#### Excerpt
"Accidental Discovery Could Treat Memory Disorders"

MICHELE NORRIS, host:

Doctors at a Canadian hospital have discovered something new about the human brain. They were trying to treat an obese man with the procedure using electrodes called deep brain stimulation, when something remarkable happened. Professor Andres Lozano was one of the doctors involved.

Dr. ANDRES LOZANO (Neurosurgery, Toronto Western Research Institute): As we were introducing the electrodes in the hypothalamus and as we first started to run some currents through the electrode, he was able to recall an event that had occurred 30 years earlier. And so we new immediately that this was something quite extraordinary.

NORRIS: What exactly do you mean by that? Was it a very vivid memory?

Dr. LOZANO: Well, it was as if we had unlocked a memory of an event that had occurred three decades earlier. He reported that he had a sensation of deja vu, a sensation where he was in a park with his friends. He recognized his girlfriend at that epoch. He saw their clothes. He could see the colors. He could hear certain words that they were saying. He could tell it was a sunny day, and so on. And remarkably, as we increase the current, the richness of the experience increased, it became more vivid.

#### Required actions
a. In the transcript about the accidental memory discovery, how many years before the procedure had the recalled event occurred?
b. From Dr. Lozano's description in the transcript about the accidental memory discovery, list everything he says the patient recognized, saw, could see, could hear, or could tell in the remembered park scene.
c. Continue the transcript about the accidental memory discovery, starting after its last sentence.

#### Dataset entries
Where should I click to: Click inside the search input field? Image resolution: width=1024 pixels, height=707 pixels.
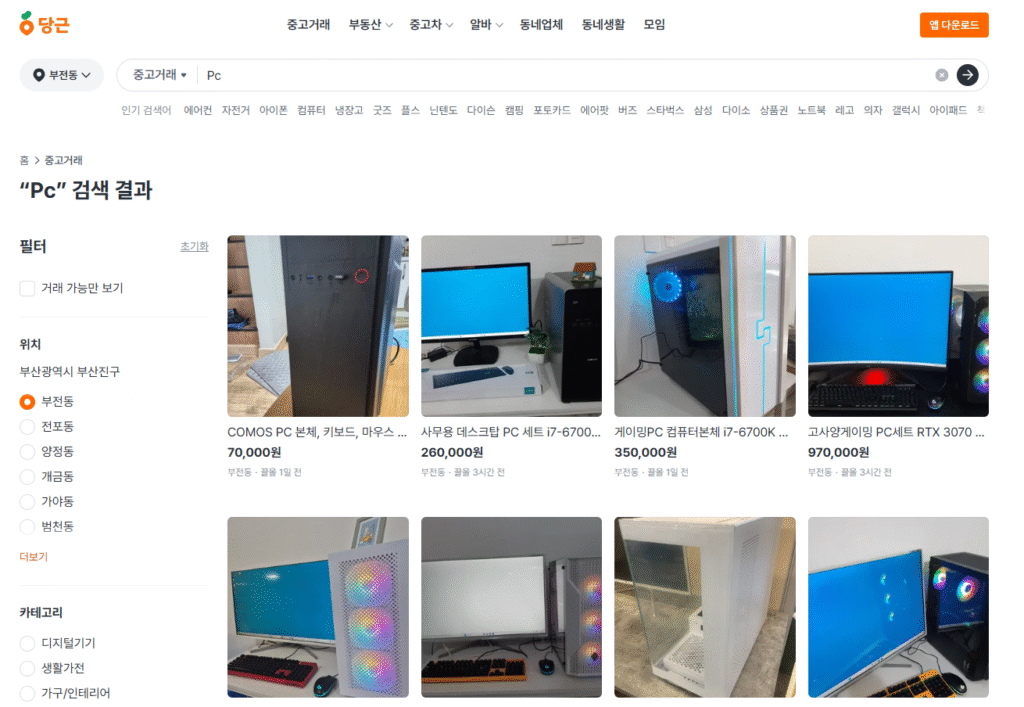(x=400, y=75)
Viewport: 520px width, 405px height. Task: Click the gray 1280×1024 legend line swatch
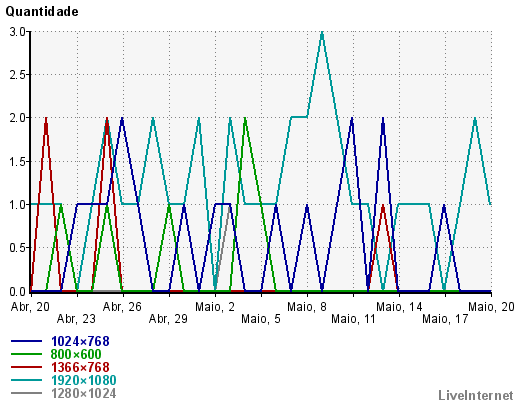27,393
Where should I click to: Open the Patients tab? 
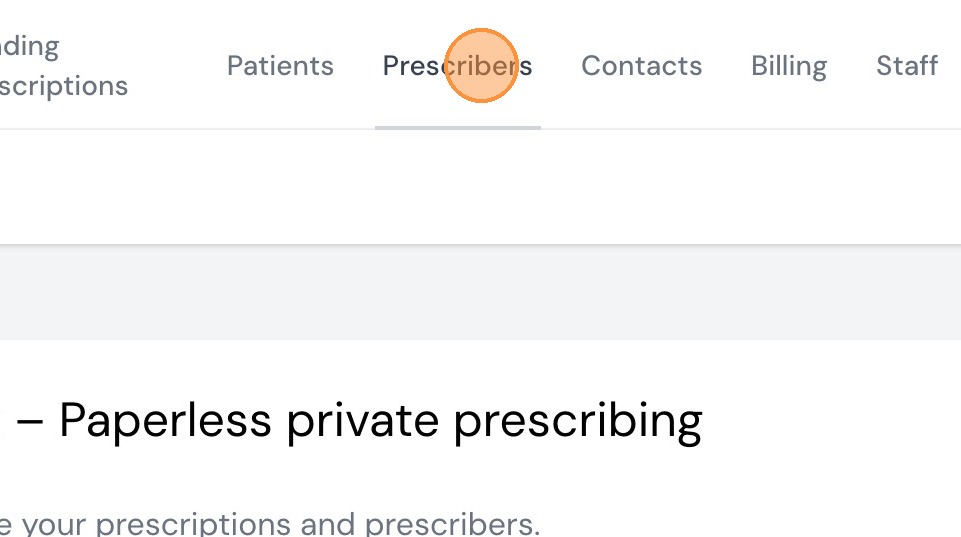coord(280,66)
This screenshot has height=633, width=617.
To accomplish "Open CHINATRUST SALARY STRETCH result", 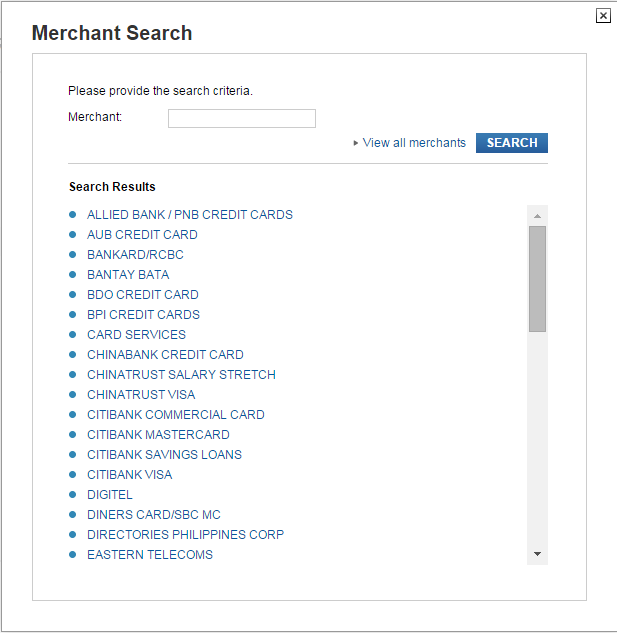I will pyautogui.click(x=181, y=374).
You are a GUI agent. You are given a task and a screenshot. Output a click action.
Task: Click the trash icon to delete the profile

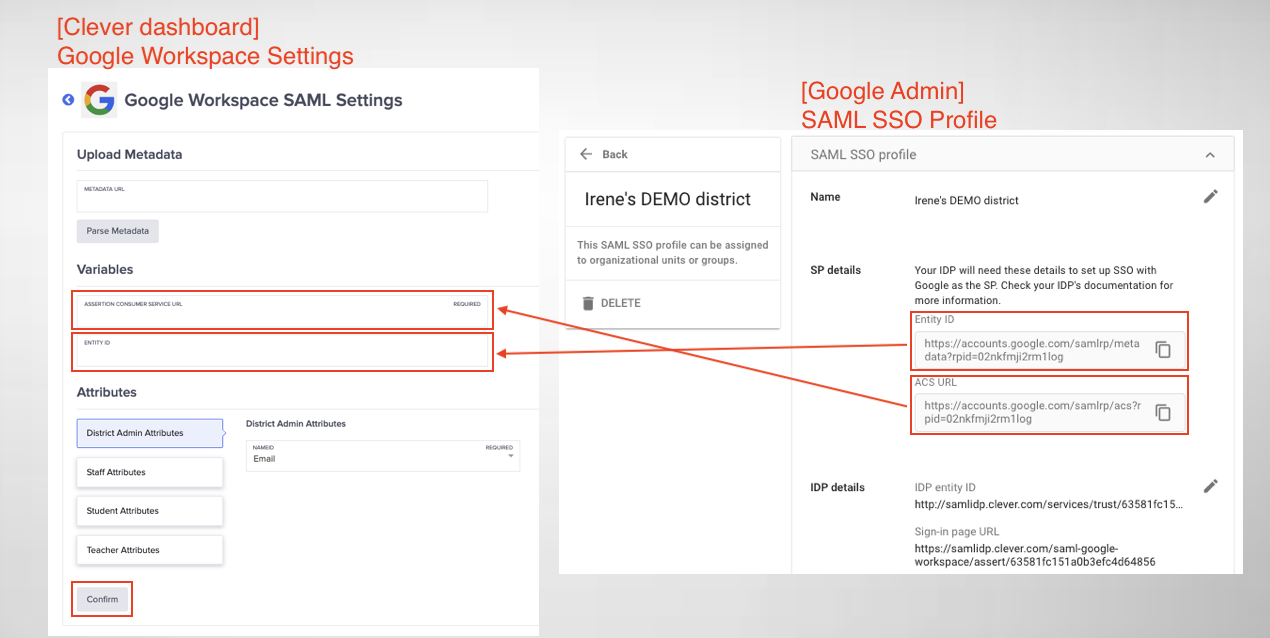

#### Answers by task
a. 30 years earlier.

b.
- His girlfriend at that epoch
- Their clothes
- The colors
- Certain words they were saying
- That it was a sunny day

c.
NORRIS: So you did this a second time?

Dr. LOZANO: Well, we stopped stimulating. We moved along. We went back to the same place. And again, as soon as we turned it on at a certain intensity heat, we provoked exactly the same scene, the same memory. We stimulated in several places, and we found that if there was a memory provoked, it was always the same event, the same scene in the hypothalamus.

NORRIS: How important was that scene to that fellow's life? What was so significant about that memory?

Dr. LOZANO: It wasn't particularly a significant memory. He had no control or he could not, you know, change the channels and change to another scene or another event in his life. It was locked.

NORRIS: That ability to unlock that memory using electrical stimulation, what does this tell you about how our brains work?

Dr. LOZANO: Well, it tells us that, you know, we know very little about the circuitry of memory in humans, and it tells us that these circuits can be accessed. We feel like we're driving the activity or turning up the volume quite high with the current, and this is indeed producing a spontaneous recollection of a past event.

NORRIS: What kind of benefit might that provide to patients who have memory disorders?

Dr. LOZANO: Well, we feel that if we can safely reach these circuits in the brain that regulate memory, and as we've shown in this particular one case, that one can drive the activity of these circuits and we may also be able to access these circuits and increase their activity in patients with memory disorders. What we don't know is whether we'll be able to take someone with disease circuits in the brain, as in Alzheimer's disease, and enhance memory under those circumstances, and that's why we're doing a study.

NORRIS: A technical question. You're talking about electrodes that are implanted in the brain even while the patient is awake. How were you able to do that?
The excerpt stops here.